## WHAT TO PRODUCE
Produce a copy of every line in the records that holds the string "Follow".

--------------------------------

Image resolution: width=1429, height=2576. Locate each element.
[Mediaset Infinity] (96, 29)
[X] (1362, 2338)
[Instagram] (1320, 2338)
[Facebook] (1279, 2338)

--------------------------------

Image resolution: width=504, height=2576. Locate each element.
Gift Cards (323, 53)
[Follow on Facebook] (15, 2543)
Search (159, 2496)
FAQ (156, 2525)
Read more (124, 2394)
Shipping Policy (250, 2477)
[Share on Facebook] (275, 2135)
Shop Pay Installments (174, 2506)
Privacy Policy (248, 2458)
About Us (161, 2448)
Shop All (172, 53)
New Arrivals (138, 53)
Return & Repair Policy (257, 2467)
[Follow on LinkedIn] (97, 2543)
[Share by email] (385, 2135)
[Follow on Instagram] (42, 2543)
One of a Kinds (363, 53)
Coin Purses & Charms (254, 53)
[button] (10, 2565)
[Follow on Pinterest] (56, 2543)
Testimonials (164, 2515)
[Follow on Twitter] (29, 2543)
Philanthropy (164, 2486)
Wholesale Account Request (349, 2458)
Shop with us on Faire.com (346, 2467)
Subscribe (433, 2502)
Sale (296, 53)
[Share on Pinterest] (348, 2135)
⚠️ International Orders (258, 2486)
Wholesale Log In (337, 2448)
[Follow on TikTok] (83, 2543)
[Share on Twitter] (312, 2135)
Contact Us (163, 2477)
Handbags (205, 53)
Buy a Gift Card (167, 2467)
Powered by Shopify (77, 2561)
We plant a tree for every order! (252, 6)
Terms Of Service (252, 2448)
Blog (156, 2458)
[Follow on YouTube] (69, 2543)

--------------------------------

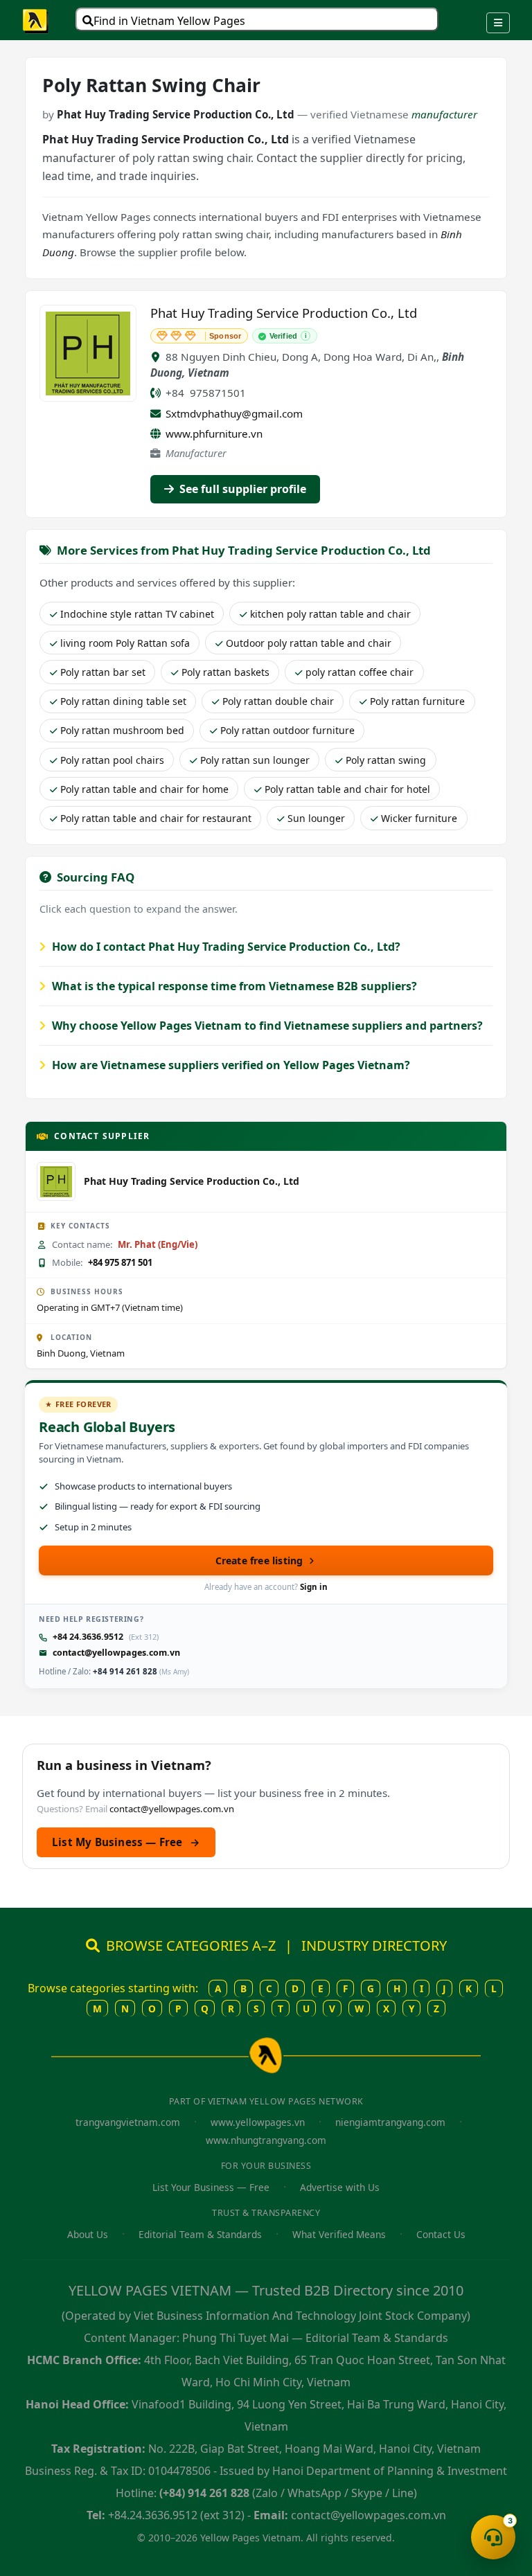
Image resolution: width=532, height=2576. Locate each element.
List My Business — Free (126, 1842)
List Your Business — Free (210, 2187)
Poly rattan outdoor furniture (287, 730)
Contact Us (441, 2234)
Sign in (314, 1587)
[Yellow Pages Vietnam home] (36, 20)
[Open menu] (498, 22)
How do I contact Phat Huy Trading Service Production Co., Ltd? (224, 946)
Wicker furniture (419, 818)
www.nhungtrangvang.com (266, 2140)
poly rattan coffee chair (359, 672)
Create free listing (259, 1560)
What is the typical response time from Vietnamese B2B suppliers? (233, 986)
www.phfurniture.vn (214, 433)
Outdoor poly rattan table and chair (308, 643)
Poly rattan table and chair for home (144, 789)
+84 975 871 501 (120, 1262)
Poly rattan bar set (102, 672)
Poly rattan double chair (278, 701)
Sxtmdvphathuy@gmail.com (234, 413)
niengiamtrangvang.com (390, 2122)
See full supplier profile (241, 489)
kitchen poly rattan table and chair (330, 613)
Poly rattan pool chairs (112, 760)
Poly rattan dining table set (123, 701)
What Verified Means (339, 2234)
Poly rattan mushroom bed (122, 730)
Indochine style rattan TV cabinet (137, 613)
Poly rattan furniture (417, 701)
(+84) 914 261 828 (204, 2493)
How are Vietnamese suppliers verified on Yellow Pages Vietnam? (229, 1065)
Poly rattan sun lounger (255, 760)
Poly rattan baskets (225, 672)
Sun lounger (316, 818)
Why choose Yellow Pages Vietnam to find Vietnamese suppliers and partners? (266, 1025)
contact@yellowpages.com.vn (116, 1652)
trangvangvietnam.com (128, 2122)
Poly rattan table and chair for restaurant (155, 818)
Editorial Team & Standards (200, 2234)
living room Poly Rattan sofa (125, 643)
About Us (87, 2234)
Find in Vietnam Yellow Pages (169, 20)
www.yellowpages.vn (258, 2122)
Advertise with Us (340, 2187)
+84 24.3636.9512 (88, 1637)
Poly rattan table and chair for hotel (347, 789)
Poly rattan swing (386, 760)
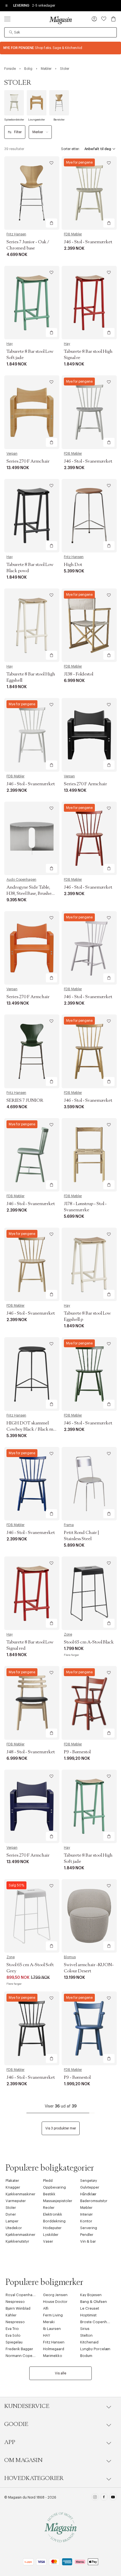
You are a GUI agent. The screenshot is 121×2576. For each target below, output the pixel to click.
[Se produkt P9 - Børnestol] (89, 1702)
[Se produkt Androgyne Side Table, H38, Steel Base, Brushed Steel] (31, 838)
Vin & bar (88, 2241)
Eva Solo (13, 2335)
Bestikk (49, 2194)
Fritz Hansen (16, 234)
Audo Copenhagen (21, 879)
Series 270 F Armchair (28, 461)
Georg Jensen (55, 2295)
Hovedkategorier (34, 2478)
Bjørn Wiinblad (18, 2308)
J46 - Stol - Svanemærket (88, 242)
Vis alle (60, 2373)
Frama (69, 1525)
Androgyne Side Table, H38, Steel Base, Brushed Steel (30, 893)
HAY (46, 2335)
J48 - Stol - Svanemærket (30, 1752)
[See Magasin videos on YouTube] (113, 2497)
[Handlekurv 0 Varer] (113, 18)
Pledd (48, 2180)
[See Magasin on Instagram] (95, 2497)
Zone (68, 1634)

--------------------------------

## SOLUTION TO THIS PROBLEM
[Follow on Facebook] (15, 2543)
[Follow on LinkedIn] (97, 2543)
[Follow on Instagram] (42, 2543)
[Follow on Pinterest] (56, 2543)
[Follow on Twitter] (29, 2543)
[Follow on TikTok] (83, 2543)
[Follow on YouTube] (69, 2543)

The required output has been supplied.